# Objectifs
**1)** D'après l'article sur l'étude « Quelle France dans dix ans ? », sous la direction de qui cette étude a-t-elle été menée ?
**2)** Recopiez fidèlement le passage de l'article sur l'étude « Quelle France dans dix ans ? » qui commence par « L’étude a été » et se termine par « le haut fonctionnaire. ».

# Texte fourni
--

« À l’occasion de la présentation de son étude intitulée « Quelle France dans dix ans ? Les chantiers de la décennie », le Commissariat général, Jean Pisani Ferry, à la stratégie et à la prospective détaille différentes pistes pour répondre à la défiance française par rapport à l’Europe. Le volet européen du rapport intitulé « Retrouver une ambition européenne pour la France » y est tout particulièrement consacré.
L’étude a été menée sous la direction de Jean Pisani-Ferry, commissaire général à la stratégie et la prospective. « Une période de dix ans est assez longue pour permettre le changement, c’est l’objectif de ce rapport. En ce sens il est optimiste, et vise à la construction d’un avenir meilleur du point de vue des performances économiques » explique le haut fonctionnaire.
L’UE, un entre-deux insatisfaisant qui doit devenir pôle de croissance
Les six dernières années de crise ont fragilisé l’Europe, tant sur le plan social, économique et politique. Pourtant, l’UE dispose d’un potentiel économique réel. Selon les auteurs de l’étude, le marché européen est tellement important qu’aucune multinationale ne peut passer outre les normes fixées par l’UE. Bien que les standards aient été harmonisés pour les produits et les services, ce n’est pas le cas pour les services financiers, l’énergie ou les télécommunications.

--

# Informations fournies
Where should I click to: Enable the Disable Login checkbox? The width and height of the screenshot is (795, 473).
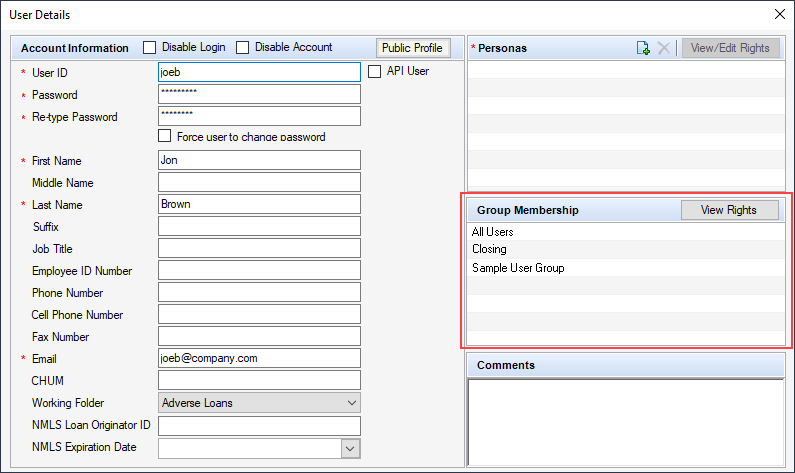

--

# Réponses par consigne
**1)** Sous la direction de Jean Pisani-Ferry, commissaire général à la stratégie et la prospective.

**2)**
L’étude a été menée sous la direction de Jean Pisani-Ferry, commissaire général à la stratégie et la prospective. « Une période de dix ans est assez longue pour permettre le changement, c’est l’objectif de ce rapport. En ce sens il est optimiste, et vise à la construction d’un avenir meilleur du point de vue des performances économiques » explique le haut fonctionnaire.